==== Data to process

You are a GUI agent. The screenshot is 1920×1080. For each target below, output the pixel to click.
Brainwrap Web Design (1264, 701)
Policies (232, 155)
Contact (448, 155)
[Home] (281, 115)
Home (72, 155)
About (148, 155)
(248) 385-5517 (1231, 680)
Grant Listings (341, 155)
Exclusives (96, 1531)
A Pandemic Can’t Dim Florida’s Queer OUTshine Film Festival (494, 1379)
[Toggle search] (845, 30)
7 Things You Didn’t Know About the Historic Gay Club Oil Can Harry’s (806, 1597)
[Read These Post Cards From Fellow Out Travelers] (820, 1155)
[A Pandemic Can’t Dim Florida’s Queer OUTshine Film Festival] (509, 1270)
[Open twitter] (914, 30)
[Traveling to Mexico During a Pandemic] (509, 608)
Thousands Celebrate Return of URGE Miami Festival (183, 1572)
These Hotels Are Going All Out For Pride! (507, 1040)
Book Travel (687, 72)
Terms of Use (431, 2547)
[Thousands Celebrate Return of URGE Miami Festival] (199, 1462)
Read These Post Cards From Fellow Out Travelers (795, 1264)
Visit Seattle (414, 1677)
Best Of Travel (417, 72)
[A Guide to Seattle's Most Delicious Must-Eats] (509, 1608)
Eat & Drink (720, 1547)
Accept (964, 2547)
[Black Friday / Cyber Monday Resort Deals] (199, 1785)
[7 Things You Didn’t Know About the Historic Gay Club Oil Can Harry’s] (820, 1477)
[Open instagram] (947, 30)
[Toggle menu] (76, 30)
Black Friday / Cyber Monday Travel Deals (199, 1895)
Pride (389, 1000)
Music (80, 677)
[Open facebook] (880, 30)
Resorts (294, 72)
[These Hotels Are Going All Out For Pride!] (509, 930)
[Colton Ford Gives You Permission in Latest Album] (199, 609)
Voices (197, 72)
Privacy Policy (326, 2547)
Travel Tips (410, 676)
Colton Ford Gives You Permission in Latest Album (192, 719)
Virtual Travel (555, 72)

========

== Task directions ==
Write out exactly the lines that run from the one containing "[These Hotels Are" to the end of the records, both end lines included.

== Exercise response ==
[These Hotels Are Going All Out For Pride!] (509, 930)
[Colton Ford Gives You Permission in Latest Album] (199, 609)
Voices (197, 72)
Privacy Policy (326, 2547)
Travel Tips (410, 676)
Colton Ford Gives You Permission in Latest Album (192, 719)
Virtual Travel (555, 72)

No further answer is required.